Kavli Affiliate: Wei Gao
| First 5 Authors: Fei Shuang, Yucheng Ji, Zixiong Wei, Chaofang Dong, Wei Gao
| Summary:
Understanding atomic hydrogen (H) diffusion in multi-principal element alloys
(MPEAs) is essential for advancing clean energy technologies such as H
transport, storage, and nuclear fusion applications. However, the vast
compositional space and the intricate chemical environments inherent in MPEAs
pose significant obstacles. In this work, we address this challenge by
developing a multifaceted machine learning framework that integrates
machine-learning force field, neural network-driven kinetic Monte Carlo, and
machine-learning symbolic regression.

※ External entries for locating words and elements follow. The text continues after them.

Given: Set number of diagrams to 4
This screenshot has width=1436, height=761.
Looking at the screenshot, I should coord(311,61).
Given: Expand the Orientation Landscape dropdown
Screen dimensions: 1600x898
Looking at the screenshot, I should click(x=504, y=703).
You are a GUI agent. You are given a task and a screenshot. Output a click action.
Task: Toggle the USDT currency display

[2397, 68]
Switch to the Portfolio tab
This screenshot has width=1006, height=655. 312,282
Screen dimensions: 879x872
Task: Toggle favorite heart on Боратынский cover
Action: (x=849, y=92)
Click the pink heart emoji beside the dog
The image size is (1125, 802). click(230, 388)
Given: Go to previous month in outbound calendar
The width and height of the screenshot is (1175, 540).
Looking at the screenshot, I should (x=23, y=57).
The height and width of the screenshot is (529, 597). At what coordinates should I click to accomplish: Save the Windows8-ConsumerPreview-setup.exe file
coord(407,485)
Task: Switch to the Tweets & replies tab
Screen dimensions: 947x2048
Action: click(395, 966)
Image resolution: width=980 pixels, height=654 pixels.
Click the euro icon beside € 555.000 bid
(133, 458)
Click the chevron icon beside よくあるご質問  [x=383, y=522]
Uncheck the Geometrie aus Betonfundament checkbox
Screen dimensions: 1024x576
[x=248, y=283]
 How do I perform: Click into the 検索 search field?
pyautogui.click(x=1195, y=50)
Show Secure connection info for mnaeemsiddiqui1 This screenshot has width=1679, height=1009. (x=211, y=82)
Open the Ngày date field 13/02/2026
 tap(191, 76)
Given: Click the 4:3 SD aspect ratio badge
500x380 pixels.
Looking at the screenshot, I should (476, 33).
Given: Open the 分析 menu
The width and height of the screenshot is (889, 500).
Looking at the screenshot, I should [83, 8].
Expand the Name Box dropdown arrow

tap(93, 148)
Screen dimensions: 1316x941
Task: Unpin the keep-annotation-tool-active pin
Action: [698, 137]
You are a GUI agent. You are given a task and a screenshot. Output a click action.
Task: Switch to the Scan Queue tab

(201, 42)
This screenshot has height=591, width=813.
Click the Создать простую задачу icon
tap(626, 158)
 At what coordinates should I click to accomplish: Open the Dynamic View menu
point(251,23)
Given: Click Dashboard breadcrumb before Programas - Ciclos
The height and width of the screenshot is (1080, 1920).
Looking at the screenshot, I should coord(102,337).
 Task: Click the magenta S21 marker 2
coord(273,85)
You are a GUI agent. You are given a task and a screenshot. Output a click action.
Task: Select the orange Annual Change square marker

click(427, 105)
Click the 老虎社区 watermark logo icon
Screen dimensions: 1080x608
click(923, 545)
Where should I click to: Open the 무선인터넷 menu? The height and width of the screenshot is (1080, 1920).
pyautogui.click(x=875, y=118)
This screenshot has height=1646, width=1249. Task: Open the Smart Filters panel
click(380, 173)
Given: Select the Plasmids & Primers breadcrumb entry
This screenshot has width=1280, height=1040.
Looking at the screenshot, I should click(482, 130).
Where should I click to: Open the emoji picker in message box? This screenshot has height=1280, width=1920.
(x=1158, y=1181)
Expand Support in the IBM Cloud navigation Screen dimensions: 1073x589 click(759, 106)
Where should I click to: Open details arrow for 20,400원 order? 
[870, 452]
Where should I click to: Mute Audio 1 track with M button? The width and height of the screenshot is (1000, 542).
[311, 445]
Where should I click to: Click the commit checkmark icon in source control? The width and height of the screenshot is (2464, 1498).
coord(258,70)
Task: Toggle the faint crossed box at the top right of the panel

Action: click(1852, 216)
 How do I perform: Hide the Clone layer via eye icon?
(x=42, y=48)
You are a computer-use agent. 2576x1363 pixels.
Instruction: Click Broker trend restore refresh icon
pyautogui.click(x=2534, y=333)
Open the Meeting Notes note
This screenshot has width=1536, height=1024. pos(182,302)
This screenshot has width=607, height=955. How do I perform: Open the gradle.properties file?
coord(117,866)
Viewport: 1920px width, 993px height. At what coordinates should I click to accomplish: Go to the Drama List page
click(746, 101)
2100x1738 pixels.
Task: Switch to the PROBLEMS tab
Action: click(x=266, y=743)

This framework allows for accurate
investigation of H diffusion across the entire compositional space of
body-centered cubic (BCC) refractory MoNbTaW alloys, achieving density
functional theory accuracy. For the first time, we discover that H diffusion in
MPEAs exhibits super-Arrhenius behavior, described by the Vogel-Fulcher-Tammann
model, where the Vogel temperature correlates with the 5th percentile of H
solution energy spectrum. We also derive robust analytical expressions that can
be used to predict H diffusivity in general BCC MPEAs. Our findings further
elucidate that chemical short-range order (SRO) generally does not impact H
diffusion, except it enhances diffusion when "H-favoring" elements (notably Nb
and Ta) are present in low concentrations. These findings not only enhance our
understanding of H diffusion dynamics in general MPEAs but also guide the
development of advanced MPEAs in H-related applications by manipulating element
type, composition and SRO.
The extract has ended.